Хелпикс

Главная

Контакты

Случайная статья





На берегу 4 страница



В октябре в театральных школах уже давно шли занятия. Прием еще продолжался лишь в школе Театра имени Мейерхольда. Я сунулся туда. Если мне не изменяет память, сам Мейерхольд сидел за столом в зрительном зале. Вежливо сказал: «Молодой человек, подрастите и через годик-другой приходите».

Объявляли прием в Музыкальную школу имени Гнесиных. Там готовили артистов оперы. Я знал, что у меня есть голос. Подаю заявление и прохожу первый тур. С удивлением обнаруживаю в списках свою фамилию — допущен на второй.

Зрительный зал набит битком, идет второй тур. Слышу свою фамилию. Иду на сцену по проходу через весь зал. Вижу, как по другому проходу идет такой же молодой человек. Мы вместе поднимаемся на сцену. И тут выясняется, что это его допустили, а не меня. Мы — однофамильцы. Под хохот зрителей по бесконечному проходу иду обратно. Больше в школу Гнесиных я не являлся…

Хожу по Москве и вдруг читаю объявление: «Театральный техникум при Театре Красной Армии объявляет набор студентов». Подаю заявление, прохожу туры, и меня зачисляют студентом первого курса. Так я попал в театр. Общежития не было, да я и не требовал. Я ничего не требовал. В моем положении нельзя было требовать.

Тридцать третий год… Это год, когда в меня «выстрелили». {245} Не убили, но рана не зажила до сих пор. Может быть, эта рана — мое счастье? Может быть, так и должно было случиться, чтобы я ощутил, что значит быть «пегим»?

Теперь, когда я играю Холстомера, я знаю, о чем говорю. «Я задумывался над несправедливостью людей, осуждающих меня за то, что я пегий».

ТРАМ — Театр рабочей молодежи. Я пришел туда из школы ФЗУ. Был комсомольцем, активистом. Я с двенадцати лет работал и как будто ни в чем не отличался от своих товарищей, которым не нужно было при живых родителях говорить о них, что они давным-давно умерли. Шесть классов образования и фабрично-заводское училище. Меня как комсомольца губком посылал в период коллективизации в деревню работать с молодежью. И я работал, верил в то, что моя работа необходима. Сам полуграмотный, учил неграмотных. А сколько их было в ту пору! Научатся писать свою фамилию — уже победа, ставили ему в графу — грамотный.

В закрытой церкви — клуб. Я организовываю комсомольскую ячейку. Я, поповский сын! Комсомольскую ячейку в церкви! Я носил юнгштурмовку. Не каждому ее давали, нужно было заслужить. Я, мальчишка, ночами дежурил у ответственного телефона. Мои распоряжения — закон.

● Задание
Пожалуйста, перескажите короче абзац текста выше, который начинается словами «Хожу по Москве», и сохраните его основные факты.

● Представленные данные
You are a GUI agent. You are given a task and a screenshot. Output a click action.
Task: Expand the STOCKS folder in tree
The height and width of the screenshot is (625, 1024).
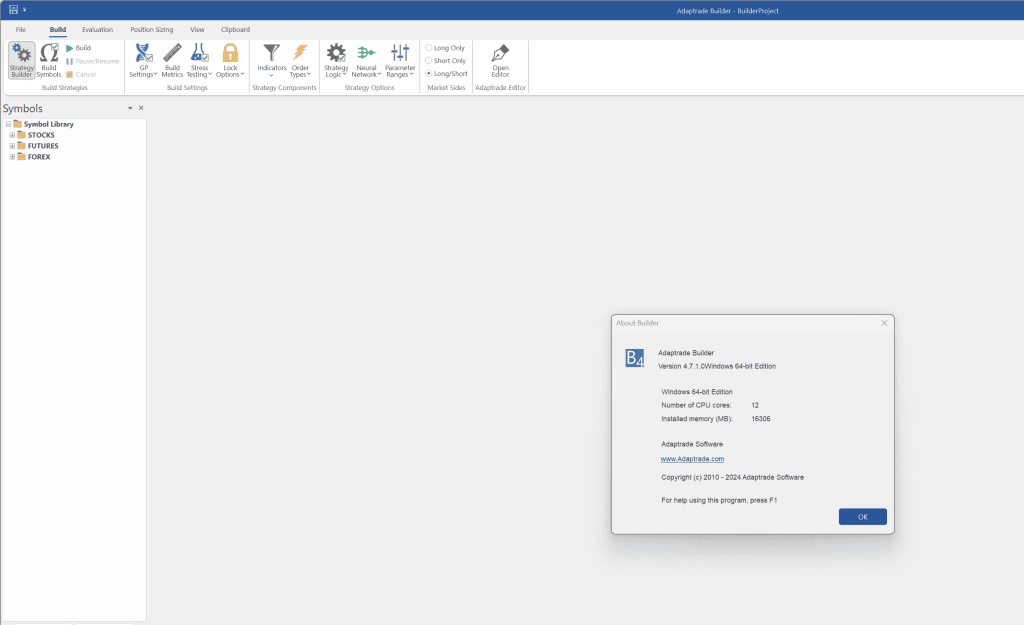[x=12, y=135]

● Ответ
Увидев в Москве объявление о наборе студентов в Театральный техникум при Театре Красной Армии, я подал заявление, прошел туры и был зачислен на первый курс. Так я попал в театр. Общежития не было, но я ничего не требовал, потому что в моем положении требовать было нельзя.